Though framed around affordability, the real-world benefit for most patients is likely to be modest and uneven.
Systemic and Global Economics
The implications of MFN pricing extend beyond the U.S. market. However, foreign governments are unlikely to raise drug prices without external pressure. Manufacturers may attempt to shield U.S. benchmarks by delaying entry in lower-priced countries, but this effect is temporary and confined to new launches. As a result, MFN’s impact on global pricing would likely be limited in both scope and duration.
Domestically, MFN could reshape how pharmaceutical companies allocate capital. The U.S. will remain a critical market, but reduced margins may prompt firms to reprioritize investment—focusing on high-return indications, deferring riskier development programsor slowing certain launches. Over time, this could reduce the number of new therapies reaching patients, particularly in therapeutic areas with uncertain commercial returns.
What to Watch Next
Given these barriers, it is highly unclear what the MFN order’s ultimate impact will be. Key early indicators we’re keeping an eye on include:
- The 30-day price communication window: The executive order instructs the Department of Health & Human Services (HHS)—working with the Centers for Medicare & Medicaid Services (CMS) and the White House Domestic Policy Council—to communicate MFN price targets to pharmaceutical manufacturers within 30 days. How these entities conduct that outreach will set the tone for what follows.
- Early legal activity and potential injunctions: As in 2020, legal challenges are expected. Watch for lawsuits seeking preliminary injunctions and how quickly courts move.
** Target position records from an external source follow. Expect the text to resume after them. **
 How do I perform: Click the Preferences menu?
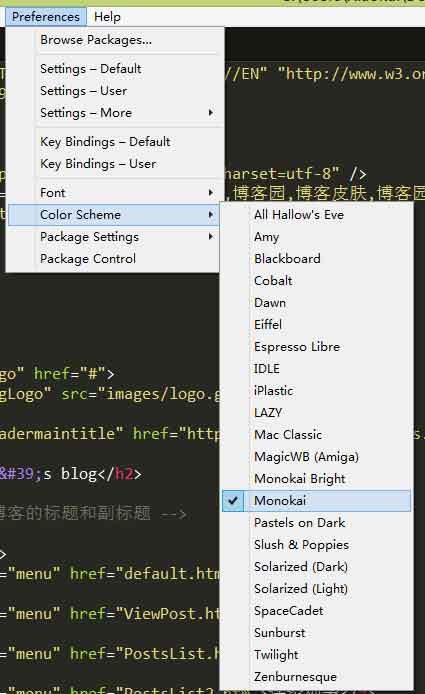click(x=46, y=17)
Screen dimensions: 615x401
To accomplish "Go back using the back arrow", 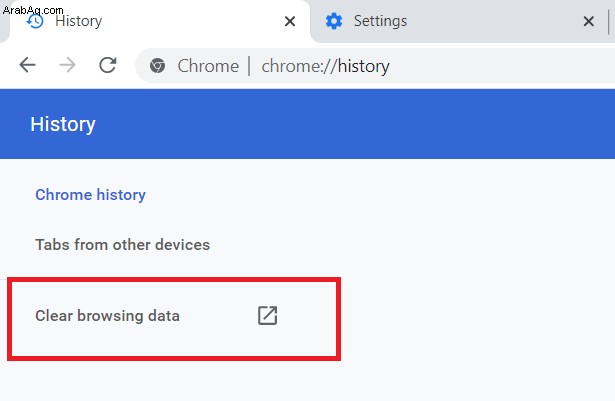I will click(27, 65).
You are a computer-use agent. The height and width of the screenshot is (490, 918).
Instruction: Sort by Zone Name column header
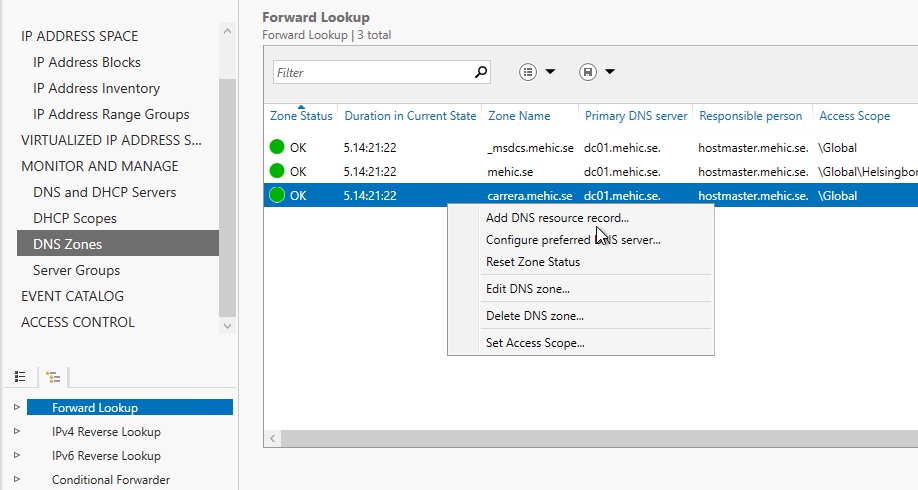point(519,116)
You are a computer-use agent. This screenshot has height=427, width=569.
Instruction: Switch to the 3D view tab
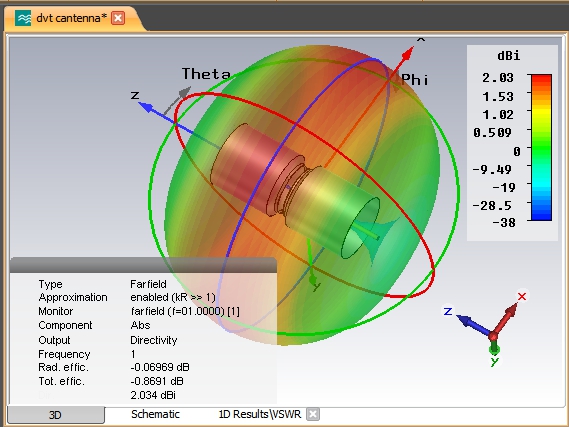56,415
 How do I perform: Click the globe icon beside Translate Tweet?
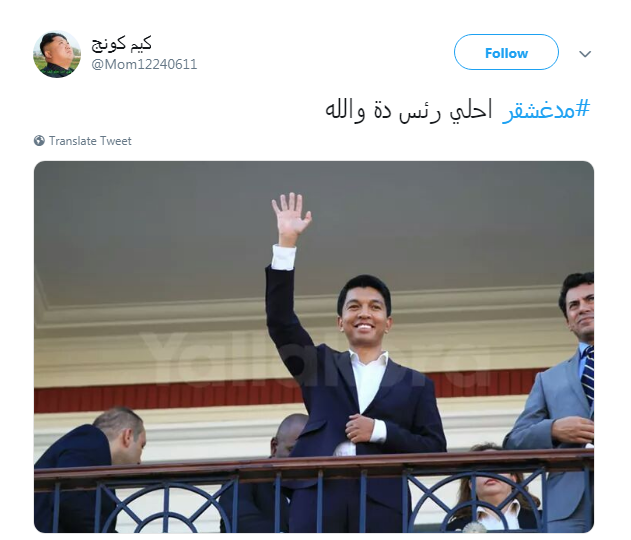point(39,141)
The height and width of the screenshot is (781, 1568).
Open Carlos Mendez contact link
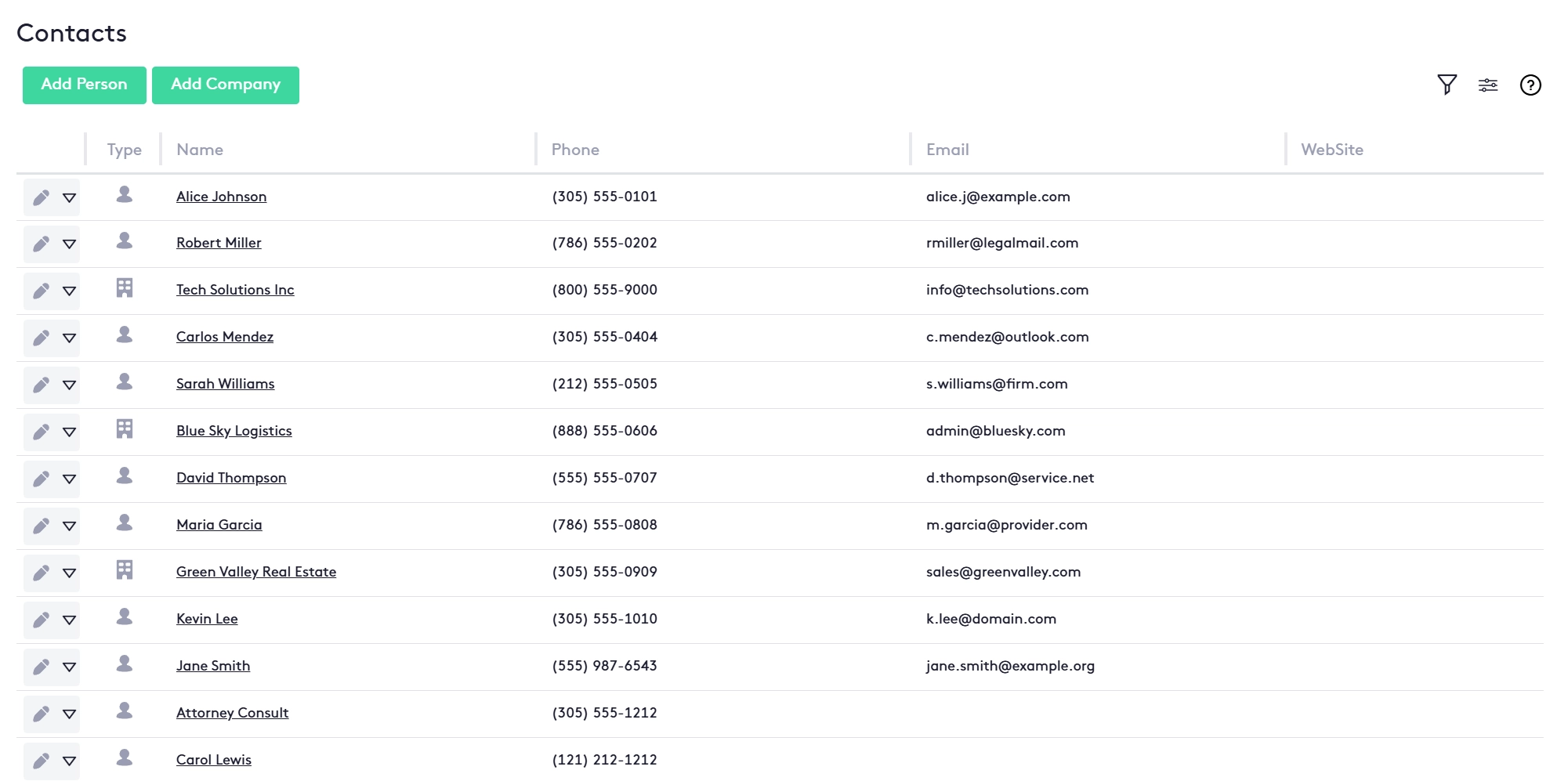tap(225, 337)
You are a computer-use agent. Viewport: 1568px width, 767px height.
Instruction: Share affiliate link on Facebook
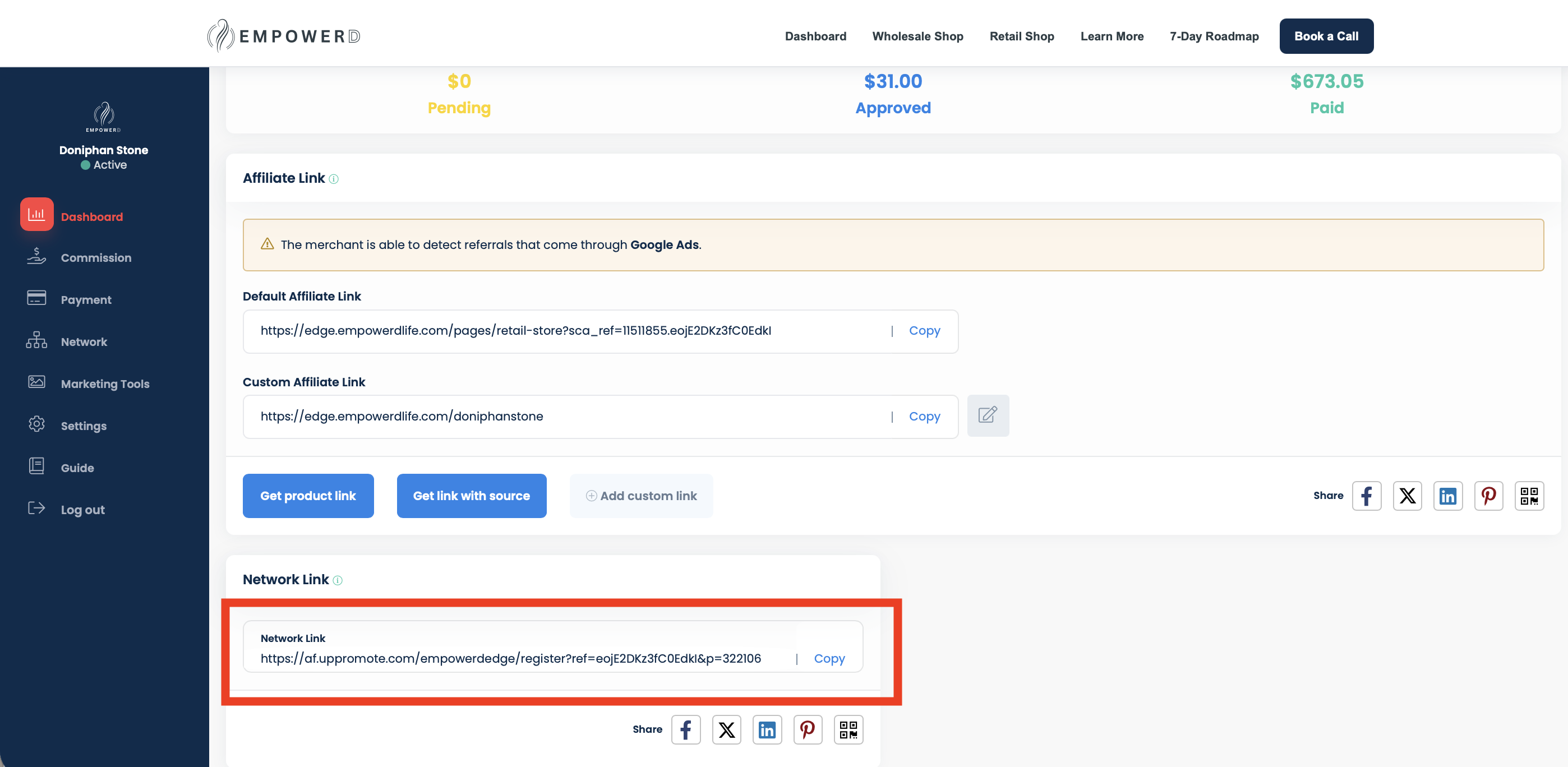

A legal pause could delay or deflate implementation before it begins.
- CMS or HHS follow-on guidance: Formal rulemaking or sub-regulatory guidance will be required to operationalize MFN. The scope, enforcement mechanisms and implementation timeline will clarify whether the policy has practical momentum.
- Foreign government reactions: Some foreign governments may oppose the MFN framework—not only on sovereignty grounds, but also to assert their authority over domestic pricing policy and signal that they will not raise prices simply to accommodate U.S. benchmarks. Such statements could undercut the assumption that international price levels are flexible or negotiable.
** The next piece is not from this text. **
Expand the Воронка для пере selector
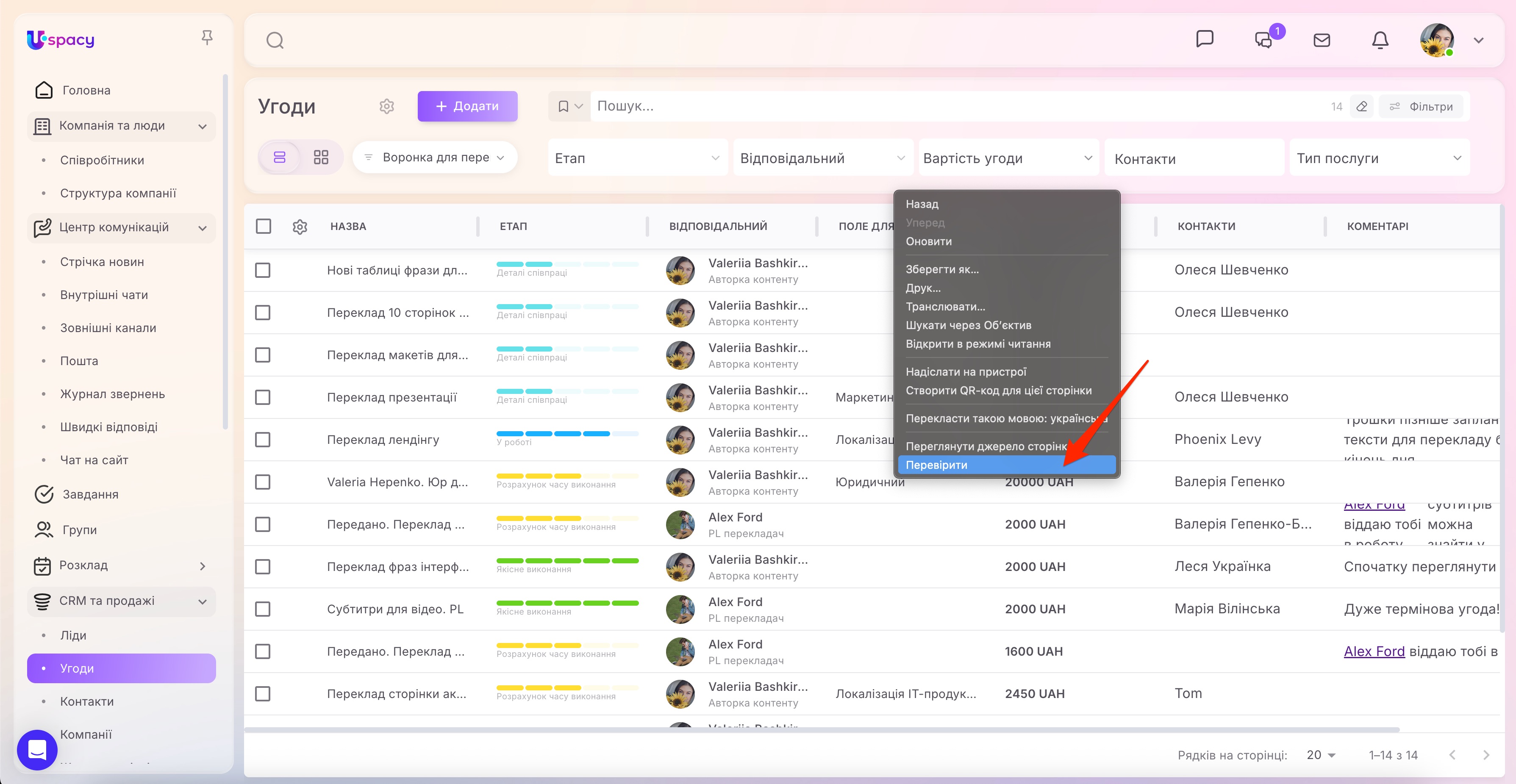Viewport: 1516px width, 784px height. click(435, 157)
- Congressional maneuvering and political bandwidth: With attention focused on the administration’s tax and spending package—widely referred to as the “One Big, Beautiful Bill”—there is little room in the Congressional schedule for new drug pricing legislation before the summer recess. Legislative focus will soon shift to FY26 appropriations, making it unlikely that any MFN-enabling bill will advance this year.
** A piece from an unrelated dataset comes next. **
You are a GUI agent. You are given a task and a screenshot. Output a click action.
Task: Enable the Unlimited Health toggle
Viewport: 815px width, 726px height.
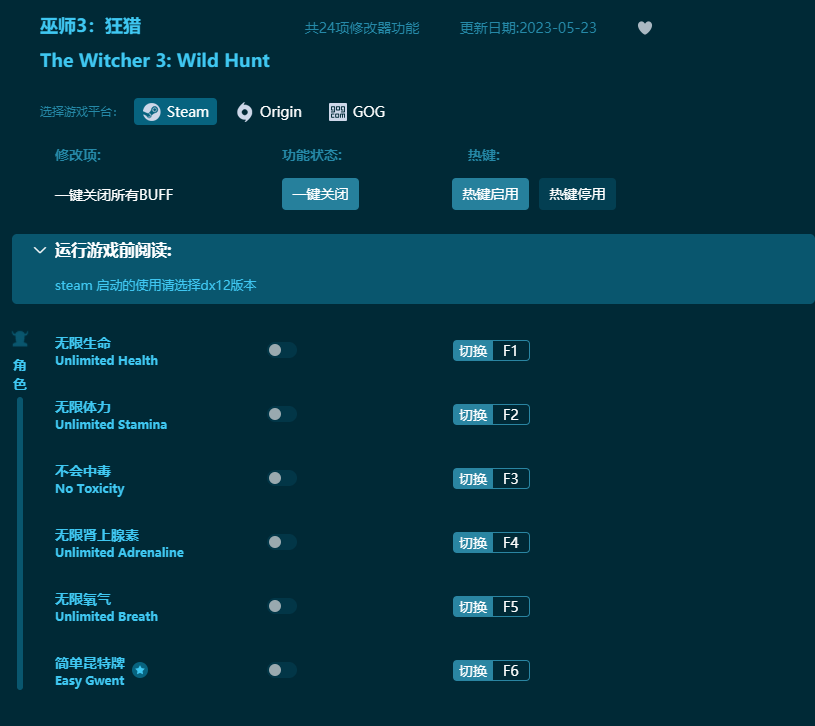pos(281,350)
- Spillover into other pricing policies: The MFN order could signal broader themes. Stakeholders should watch for movement in Inflation Reduction Act price negotiation implementation and PBM transparency debates.
- Investor sentiment and market signals: The NASDAQ Biotechnology Index has remained largely flat since the executive order, a sign that investors do not view MFN as financially material in its current form. A shift in valuations—especially among launch-stage biotech firms—would signal that the market is beginning to reassess that risk.
The MFN Executive Order reflects a familiar political impulse—to align U.S. drug prices with lower prices paid elsewhere—but its implementation is subject to the structural realities and complications of the American healthcare system. That implementation will determine whether MFN evolves into a durable, operational framework.